## [PASSAGE TO READ]
/---

Boyang reported that xfstest generic/476 would never complete when run
against a filesystem that was "too small".
What I found was that we would end up trying to issue a large DIO write
that would come back short. The kernel would then follow up and try to
write out the rest and get back -ENOSPC. It would then try to issue a
commit, which would then try to reissue the writes, and around it would
go.
This patchset seems to fix it. Unfortunately, I'm not positive which
patch _broke_ this as it seems to have happened quite some time ago.
Jeff Layton (3):
nfs: add new nfs_direct_req tracepoint events
nfs: always check dreq->error after a commit
nfs: only issue commit in DIO codepath if we have uncommitted data
fs/nfs/direct.c | 50 +++++++++--------------------
fs/nfs/internal.h | 33 ++++++++++++++++++++
fs/nfs/nfstrace.h | 69 +++++++++++++++++++++++++++++++++++++++++
fs/nfs/write.c | 48 +++++++++++++++++-----------
include/linux/nfs_xdr.h | 1 +
5 files changed, 148 insertions(+), 53 deletions(-)

\---

## [PROVIDED RECORDS]
/---

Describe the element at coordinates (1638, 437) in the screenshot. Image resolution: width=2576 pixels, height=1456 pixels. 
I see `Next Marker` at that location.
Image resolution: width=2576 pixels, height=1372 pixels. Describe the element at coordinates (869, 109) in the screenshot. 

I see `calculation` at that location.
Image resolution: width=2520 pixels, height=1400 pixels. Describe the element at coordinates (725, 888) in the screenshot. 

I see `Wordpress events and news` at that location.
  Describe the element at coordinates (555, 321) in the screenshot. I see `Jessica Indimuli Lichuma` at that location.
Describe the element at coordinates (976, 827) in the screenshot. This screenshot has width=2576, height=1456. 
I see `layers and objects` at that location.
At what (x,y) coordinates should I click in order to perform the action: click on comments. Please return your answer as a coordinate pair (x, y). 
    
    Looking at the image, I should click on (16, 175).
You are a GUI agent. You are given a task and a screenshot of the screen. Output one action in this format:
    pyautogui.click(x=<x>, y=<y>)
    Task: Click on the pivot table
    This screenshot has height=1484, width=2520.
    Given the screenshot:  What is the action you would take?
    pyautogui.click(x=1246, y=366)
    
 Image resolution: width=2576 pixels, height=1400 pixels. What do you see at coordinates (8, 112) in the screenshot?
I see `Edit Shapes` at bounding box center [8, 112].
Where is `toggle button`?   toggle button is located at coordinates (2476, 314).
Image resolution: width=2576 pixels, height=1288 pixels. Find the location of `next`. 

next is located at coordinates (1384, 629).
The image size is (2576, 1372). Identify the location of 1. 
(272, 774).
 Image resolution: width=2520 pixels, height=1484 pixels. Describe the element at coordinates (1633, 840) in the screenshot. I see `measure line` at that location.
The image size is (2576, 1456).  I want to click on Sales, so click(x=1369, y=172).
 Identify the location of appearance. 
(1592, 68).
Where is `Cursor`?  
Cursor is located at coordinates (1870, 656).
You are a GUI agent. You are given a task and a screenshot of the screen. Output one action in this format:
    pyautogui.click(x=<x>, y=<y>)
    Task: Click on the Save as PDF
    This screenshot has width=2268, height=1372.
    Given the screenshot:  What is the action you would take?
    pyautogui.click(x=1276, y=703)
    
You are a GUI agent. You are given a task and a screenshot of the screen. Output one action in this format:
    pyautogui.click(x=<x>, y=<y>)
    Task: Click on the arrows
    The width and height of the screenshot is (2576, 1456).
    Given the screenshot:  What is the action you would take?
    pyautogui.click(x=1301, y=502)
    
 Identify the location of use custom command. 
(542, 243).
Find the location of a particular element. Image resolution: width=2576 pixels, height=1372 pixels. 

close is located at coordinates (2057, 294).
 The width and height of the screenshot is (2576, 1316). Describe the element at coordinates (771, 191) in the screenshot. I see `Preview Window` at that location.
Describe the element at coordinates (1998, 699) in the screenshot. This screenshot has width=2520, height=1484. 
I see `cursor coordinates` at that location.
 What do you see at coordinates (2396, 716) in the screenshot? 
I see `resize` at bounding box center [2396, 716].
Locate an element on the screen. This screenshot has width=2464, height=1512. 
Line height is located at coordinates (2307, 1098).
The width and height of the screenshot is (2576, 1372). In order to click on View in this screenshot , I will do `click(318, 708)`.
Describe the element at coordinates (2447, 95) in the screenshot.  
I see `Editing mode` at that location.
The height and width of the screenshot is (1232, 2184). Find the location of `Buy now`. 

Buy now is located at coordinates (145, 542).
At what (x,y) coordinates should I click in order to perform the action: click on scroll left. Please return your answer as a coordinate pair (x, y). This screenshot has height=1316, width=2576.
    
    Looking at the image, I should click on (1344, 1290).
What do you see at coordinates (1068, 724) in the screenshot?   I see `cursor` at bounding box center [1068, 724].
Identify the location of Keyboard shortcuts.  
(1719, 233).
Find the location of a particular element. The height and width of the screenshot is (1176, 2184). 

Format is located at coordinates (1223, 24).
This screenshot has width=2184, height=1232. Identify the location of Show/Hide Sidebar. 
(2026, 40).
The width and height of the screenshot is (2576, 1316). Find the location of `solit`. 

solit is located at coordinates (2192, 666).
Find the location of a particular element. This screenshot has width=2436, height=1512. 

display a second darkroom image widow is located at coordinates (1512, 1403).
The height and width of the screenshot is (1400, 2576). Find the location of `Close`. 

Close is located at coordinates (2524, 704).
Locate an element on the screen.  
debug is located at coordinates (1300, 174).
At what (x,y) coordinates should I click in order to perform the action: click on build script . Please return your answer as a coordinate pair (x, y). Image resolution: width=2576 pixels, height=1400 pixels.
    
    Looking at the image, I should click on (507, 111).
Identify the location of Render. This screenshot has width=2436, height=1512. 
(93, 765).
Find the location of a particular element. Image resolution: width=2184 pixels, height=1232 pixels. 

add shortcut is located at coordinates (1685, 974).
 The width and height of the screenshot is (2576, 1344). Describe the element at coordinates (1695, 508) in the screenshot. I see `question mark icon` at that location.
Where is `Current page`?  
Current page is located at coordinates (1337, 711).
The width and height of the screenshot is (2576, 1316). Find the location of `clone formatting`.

\---

## [TASKS TO PERFORM]
a) Render the records from the line holding "This screenshot has width=2184, height=1232." to the line holding "Looking at the image, I should click on (507, 111).", inclusive, as a JSON list of strings with one string per line and blank lines omitted.
b) Proceed with the NFS patch cover letter, starting after its last line.

## [ANSWERS TO THE EXERCISE]
a)
[
  "This screenshot has width=2184, height=1232. Identify the location of Show/Hide Sidebar. ",
  "(2026, 40).",
  "The width and height of the screenshot is (2576, 1316). Find the location of `solit`. ",
  "solit is located at coordinates (2192, 666).",
  "Find the location of a particular element. This screenshot has width=2436, height=1512. ",
  "display a second darkroom image widow is located at coordinates (1512, 1403).",
  "The height and width of the screenshot is (1400, 2576). Find the location of `Close`. ",
  "Close is located at coordinates (2524, 704).",
  "Locate an element on the screen.  ",
  "debug is located at coordinates (1300, 174).",
  "At what (x,y) coordinates should I click in order to perform the action: click on build script . Please return your answer as a coordinate pair (x, y). Image resolution: width=2576 pixels, height=1400 pixels.",
  "    Looking at the image, I should click on (507, 111)."
]

b)
--
2.36.1
On Fri, 2022-07-22 at 14:12 -0400, Jeff Layton wrote:
> Boyang reported that xfstest generic/476 would never complete when
> run
> against a filesystem that was "too small".
>
> What I found was that we would end up trying to issue a large DIO
> write
> that would come back short. The kernel would then follow up and try
> to
> write out the rest and get back -ENOSPC. It would then try to issue a
> commit, which would then try to reissue the writes, and around it
> would
> go.
>
> This patchset seems to fix it. Unfortunately, I'm not positive which
> patch _broke_ this as it seems to have happened quite some time ago.
>
> Jeff Layton (3):
> nfs: add new nfs_direct_req tracepoint events
> nfs: always check dreq->error after a commit
> nfs: only issue commit in DIO codepath if we have uncommitted data
>
> fs/nfs/direct.c | 50 +++++++++--------------------
> fs/nfs/internal.h | 33 ++++++++++++++++++++
> fs/nfs/nfstrace.h | 69
> +++++++++++++++++++++++++++++++++++++++++
> fs/nfs/write.c | 48 +++++++++++++++++-----------
> include/linux/nfs_xdr.h | 1 +
> 5 files changed, 148 insertions(+), 53 deletions(-)
>
With this series applied, I'm seeing things like xfstests generic/013
looping forever.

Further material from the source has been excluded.